§ Given records
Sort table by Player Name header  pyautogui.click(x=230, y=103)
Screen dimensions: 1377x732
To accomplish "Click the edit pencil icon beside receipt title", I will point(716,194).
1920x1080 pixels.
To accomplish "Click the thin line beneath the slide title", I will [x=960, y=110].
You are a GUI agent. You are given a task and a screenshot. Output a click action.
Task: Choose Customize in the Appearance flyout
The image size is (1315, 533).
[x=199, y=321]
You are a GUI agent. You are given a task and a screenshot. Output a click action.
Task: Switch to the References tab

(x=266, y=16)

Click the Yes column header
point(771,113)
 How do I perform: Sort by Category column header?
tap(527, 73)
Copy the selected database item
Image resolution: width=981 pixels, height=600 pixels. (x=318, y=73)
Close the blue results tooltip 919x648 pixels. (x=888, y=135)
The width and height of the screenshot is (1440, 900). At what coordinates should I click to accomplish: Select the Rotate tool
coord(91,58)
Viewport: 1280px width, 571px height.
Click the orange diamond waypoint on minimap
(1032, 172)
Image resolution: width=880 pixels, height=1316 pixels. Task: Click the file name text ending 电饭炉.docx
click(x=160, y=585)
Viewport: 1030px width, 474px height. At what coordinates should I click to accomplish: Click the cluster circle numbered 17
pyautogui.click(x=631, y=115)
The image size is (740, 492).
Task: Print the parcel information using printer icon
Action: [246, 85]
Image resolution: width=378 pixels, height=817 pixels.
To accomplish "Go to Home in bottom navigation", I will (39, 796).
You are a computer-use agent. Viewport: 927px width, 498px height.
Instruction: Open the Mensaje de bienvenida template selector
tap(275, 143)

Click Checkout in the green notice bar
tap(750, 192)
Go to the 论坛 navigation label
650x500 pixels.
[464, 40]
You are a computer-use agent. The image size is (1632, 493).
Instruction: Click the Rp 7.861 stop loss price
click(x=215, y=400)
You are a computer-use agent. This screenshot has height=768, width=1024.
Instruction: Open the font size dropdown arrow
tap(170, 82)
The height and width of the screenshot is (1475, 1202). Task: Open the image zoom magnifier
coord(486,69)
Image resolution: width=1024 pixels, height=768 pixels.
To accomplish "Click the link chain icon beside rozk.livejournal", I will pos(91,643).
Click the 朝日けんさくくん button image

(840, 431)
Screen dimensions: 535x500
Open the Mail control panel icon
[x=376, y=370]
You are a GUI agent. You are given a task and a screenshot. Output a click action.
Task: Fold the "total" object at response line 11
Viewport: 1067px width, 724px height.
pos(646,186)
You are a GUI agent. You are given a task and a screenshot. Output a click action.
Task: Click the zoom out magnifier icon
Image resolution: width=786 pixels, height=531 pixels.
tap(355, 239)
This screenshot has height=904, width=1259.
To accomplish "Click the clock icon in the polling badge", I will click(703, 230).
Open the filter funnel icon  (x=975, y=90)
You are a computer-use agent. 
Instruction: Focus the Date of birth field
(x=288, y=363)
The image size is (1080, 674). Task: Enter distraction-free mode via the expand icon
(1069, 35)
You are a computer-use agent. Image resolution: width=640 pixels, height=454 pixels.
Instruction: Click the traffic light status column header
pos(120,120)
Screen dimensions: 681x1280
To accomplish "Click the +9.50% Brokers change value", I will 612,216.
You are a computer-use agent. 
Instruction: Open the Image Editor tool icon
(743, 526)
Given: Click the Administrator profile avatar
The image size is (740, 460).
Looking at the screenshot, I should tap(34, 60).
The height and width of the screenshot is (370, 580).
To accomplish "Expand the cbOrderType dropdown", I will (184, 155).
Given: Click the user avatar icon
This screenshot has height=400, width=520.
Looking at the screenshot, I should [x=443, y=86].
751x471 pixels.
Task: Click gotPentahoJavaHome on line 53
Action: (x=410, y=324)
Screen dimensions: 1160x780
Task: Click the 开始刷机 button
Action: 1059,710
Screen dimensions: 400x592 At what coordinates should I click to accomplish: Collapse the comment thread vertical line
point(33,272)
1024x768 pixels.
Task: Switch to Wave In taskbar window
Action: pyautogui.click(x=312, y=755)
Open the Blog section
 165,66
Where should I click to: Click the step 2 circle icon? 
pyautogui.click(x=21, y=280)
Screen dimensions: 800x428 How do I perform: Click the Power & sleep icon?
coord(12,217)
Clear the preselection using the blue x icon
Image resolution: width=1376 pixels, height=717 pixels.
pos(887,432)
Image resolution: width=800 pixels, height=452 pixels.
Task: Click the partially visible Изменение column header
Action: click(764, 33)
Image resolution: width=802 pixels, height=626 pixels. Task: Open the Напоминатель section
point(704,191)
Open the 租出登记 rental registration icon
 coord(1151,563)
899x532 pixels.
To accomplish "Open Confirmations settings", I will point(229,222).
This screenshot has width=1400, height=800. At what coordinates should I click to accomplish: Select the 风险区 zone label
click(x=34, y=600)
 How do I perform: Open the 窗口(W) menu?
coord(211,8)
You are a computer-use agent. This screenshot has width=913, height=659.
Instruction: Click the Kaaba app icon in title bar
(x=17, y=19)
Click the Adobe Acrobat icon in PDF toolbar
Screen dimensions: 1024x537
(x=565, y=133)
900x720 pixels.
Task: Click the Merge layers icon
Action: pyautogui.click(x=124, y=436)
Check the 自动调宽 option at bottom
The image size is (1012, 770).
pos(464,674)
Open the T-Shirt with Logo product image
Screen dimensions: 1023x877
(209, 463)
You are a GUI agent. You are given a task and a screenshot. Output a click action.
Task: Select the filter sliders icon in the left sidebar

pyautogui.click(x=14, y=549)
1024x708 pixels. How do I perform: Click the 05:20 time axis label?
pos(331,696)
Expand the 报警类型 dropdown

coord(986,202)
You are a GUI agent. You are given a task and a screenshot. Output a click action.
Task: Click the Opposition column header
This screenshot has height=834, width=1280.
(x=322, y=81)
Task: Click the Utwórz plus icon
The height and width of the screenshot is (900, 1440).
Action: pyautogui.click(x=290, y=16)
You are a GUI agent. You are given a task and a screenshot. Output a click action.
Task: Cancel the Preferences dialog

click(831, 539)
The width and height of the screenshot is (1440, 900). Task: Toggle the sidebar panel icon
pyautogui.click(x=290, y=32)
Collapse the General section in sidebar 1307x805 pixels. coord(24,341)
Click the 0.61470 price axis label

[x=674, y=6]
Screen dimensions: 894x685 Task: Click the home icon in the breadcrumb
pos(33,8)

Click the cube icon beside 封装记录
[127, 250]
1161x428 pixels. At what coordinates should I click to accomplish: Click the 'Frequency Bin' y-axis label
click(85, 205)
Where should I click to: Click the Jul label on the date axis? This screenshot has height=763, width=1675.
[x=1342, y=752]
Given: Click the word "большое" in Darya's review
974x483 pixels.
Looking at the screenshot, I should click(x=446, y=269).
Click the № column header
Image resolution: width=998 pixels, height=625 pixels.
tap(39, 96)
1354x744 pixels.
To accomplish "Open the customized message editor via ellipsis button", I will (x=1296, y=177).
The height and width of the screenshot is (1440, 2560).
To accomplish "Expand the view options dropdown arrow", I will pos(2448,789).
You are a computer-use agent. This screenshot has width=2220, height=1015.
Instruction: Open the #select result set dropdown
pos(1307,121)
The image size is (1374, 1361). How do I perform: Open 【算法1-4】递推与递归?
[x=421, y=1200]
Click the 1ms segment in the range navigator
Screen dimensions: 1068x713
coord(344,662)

§ Brief
Your reply is to repeat, unchanged, the lines above running from the one with "Screen dimensions: 681x1280" up to and including the one with "has width=913, height=659.".

§ Output for this exercise
Screen dimensions: 681x1280
To accomplish "Click the +9.50% Brokers change value", I will 612,216.
You are a computer-use agent. 
Instruction: Open the Image Editor tool icon
(743, 526)
Given: Click the Administrator profile avatar
The image size is (740, 460).
Looking at the screenshot, I should tap(34, 60).
The height and width of the screenshot is (370, 580).
To accomplish "Expand the cbOrderType dropdown", I will (184, 155).
Given: Click the user avatar icon
This screenshot has height=400, width=520.
Looking at the screenshot, I should [x=443, y=86].
751x471 pixels.
Task: Click gotPentahoJavaHome on line 53
Action: (x=410, y=324)
Screen dimensions: 1160x780
Task: Click the 开始刷机 button
Action: 1059,710
Screen dimensions: 400x592 At what coordinates should I click to accomplish: Collapse the comment thread vertical line
point(33,272)
1024x768 pixels.
Task: Switch to Wave In taskbar window
Action: pyautogui.click(x=312, y=755)
Open the Blog section
 165,66
Where should I click to: Click the step 2 circle icon? 
pyautogui.click(x=21, y=280)
Screen dimensions: 800x428 How do I perform: Click the Power & sleep icon?
coord(12,217)
Clear the preselection using the blue x icon
Image resolution: width=1376 pixels, height=717 pixels.
pos(887,432)
Image resolution: width=800 pixels, height=452 pixels.
Task: Click the partially visible Изменение column header
Action: click(764, 33)
Image resolution: width=802 pixels, height=626 pixels. Task: Open the Напоминатель section
point(704,191)
Open the 租出登记 rental registration icon
 coord(1151,563)
899x532 pixels.
To accomplish "Open Confirmations settings", I will point(229,222).
This screenshot has width=1400, height=800. At what coordinates should I click to accomplish: Select the 风险区 zone label
click(x=34, y=600)
 How do I perform: Open the 窗口(W) menu?
coord(211,8)
You are a computer-use agent. This screenshot has width=913, height=659.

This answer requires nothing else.